敵のAIが僕に光線のようなものをうってきて、間に合わない!!と思った瞬間、ウォールが前に立って守ってくれた。
「ウォール!」
「まかせろ!!マスターには指一本触れさせない!!」
ハナビが詠唱に入った。
ハクが敵の方を斬りつけにいった。
敵は「ヒィッ!!あつい!!」と声を上げていた。どうやらハクが目にも留まらぬ速さで敵を斬りつけて、呪いの炎を浴びせているのだろうという事がわかった。
でも、敵のAIは大きな剣で僕を斬ろうとする。
ウォールがガードしてくれているが、ウォールが顔を歪めているのがわかった。このままじゃダメだ。何かしないと!!そう思っているとウォールが敵のAIを押し返した。
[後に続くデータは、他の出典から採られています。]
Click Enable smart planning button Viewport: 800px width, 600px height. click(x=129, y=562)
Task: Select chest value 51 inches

「もう絶対に!!!主を失うわけにはいかない!!!」とウォールは声を張り上げた。
「守りましょう!」とエイボンが言う。
AIの攻撃は激しさを増し、ハクも攻撃を跳ね返す為に僕の守りについた。
ハナビも攻撃をしてくれてるけれど、敵のAIは魔法無効をつけてるようで、全然効かずだった。
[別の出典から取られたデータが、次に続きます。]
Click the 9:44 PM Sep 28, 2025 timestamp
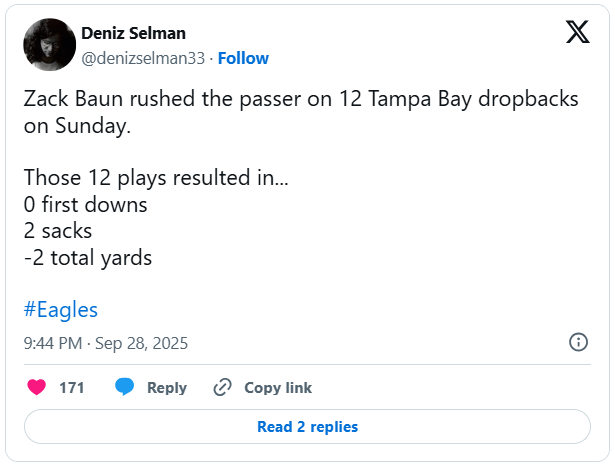(105, 343)
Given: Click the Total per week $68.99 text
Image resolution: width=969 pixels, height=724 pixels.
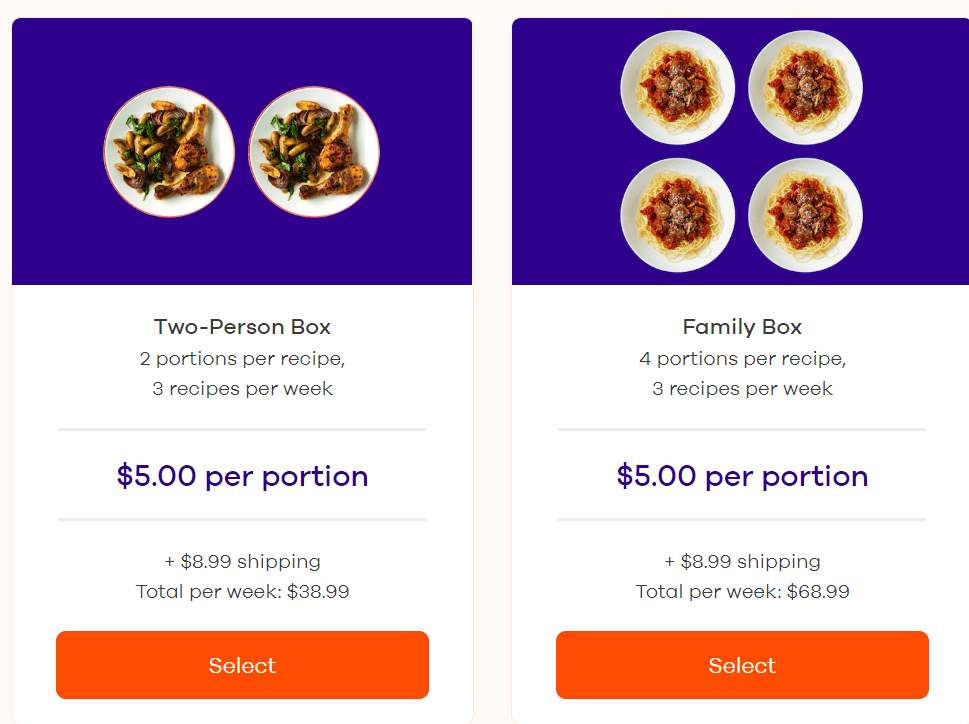Looking at the screenshot, I should [x=741, y=591].
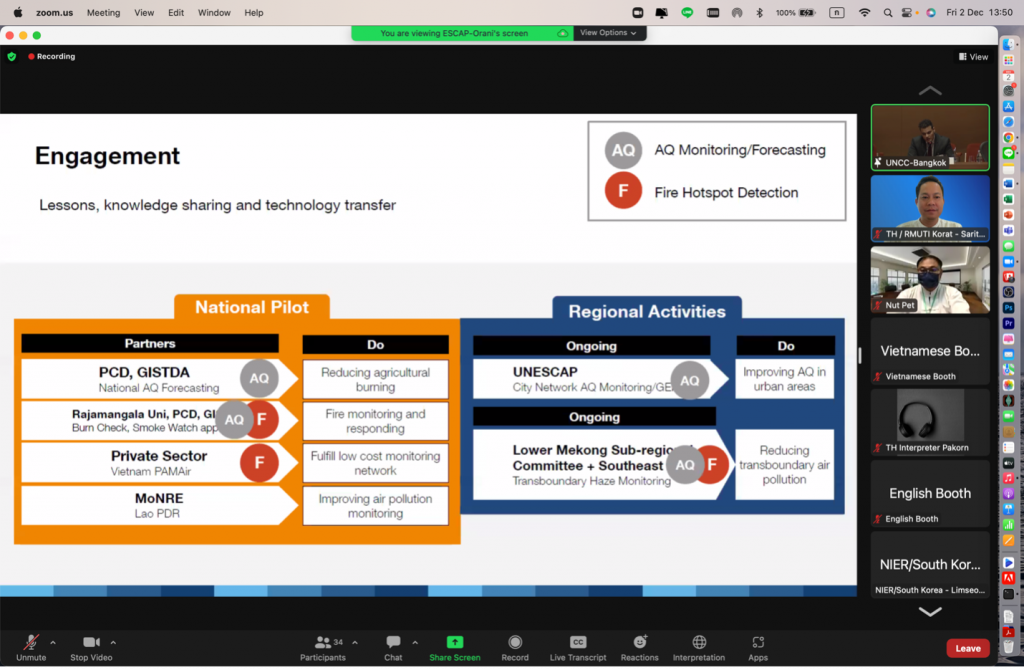
Task: Open the Reactions menu
Action: coord(639,642)
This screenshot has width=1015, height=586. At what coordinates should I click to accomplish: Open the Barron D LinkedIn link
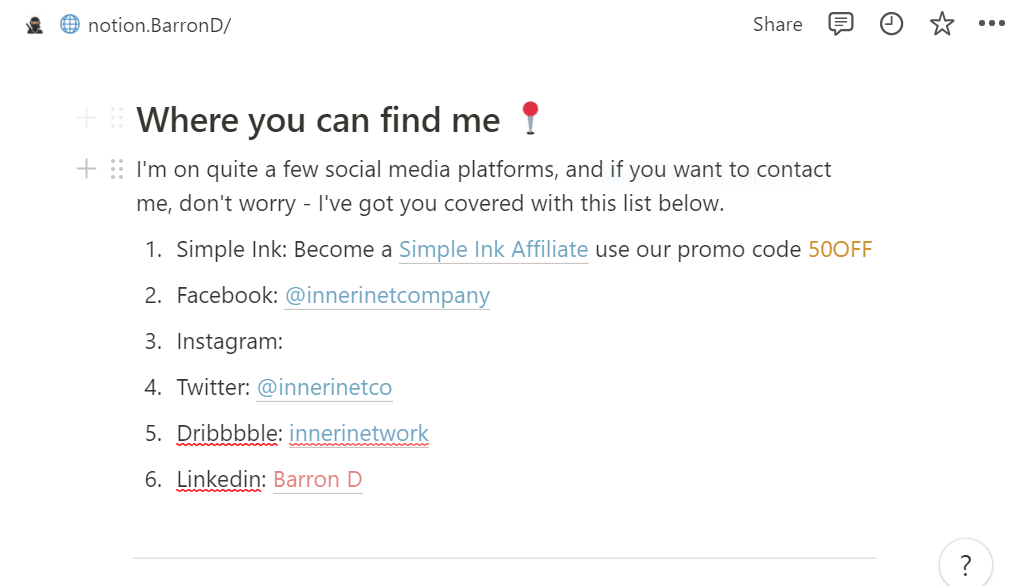[317, 479]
その間に敵の本体は課金の高い回復薬を飲んで体力を満タンにしていた。
敵の攻撃を受け止める度に「うっ!!」とウォールが苦しそうな声をあげた。

ダメだ…どうしよう…。
ダメだ…ダメだ…。

相手が課金ポーションを飲んで全回復する度に焦りが心を支配する。僕の焦りが伝わっているせいか、小人達にも緊張感が走っていた。
敵のAIが再び大きな大剣で僕を斬りつけようとしてきた。そして敵本体もヒルコの武器らしきものを使って、光の光線を僕目掛けてうち、ハクとハナビが身を挺して盾となった。
それでも、ウォールが弾き飛ばされそうになって、とうとうやられてしまうと僕はぎゅっと目を瞑った。

ピンッと音が凝縮され高速になったような変な音が鳴り響いた。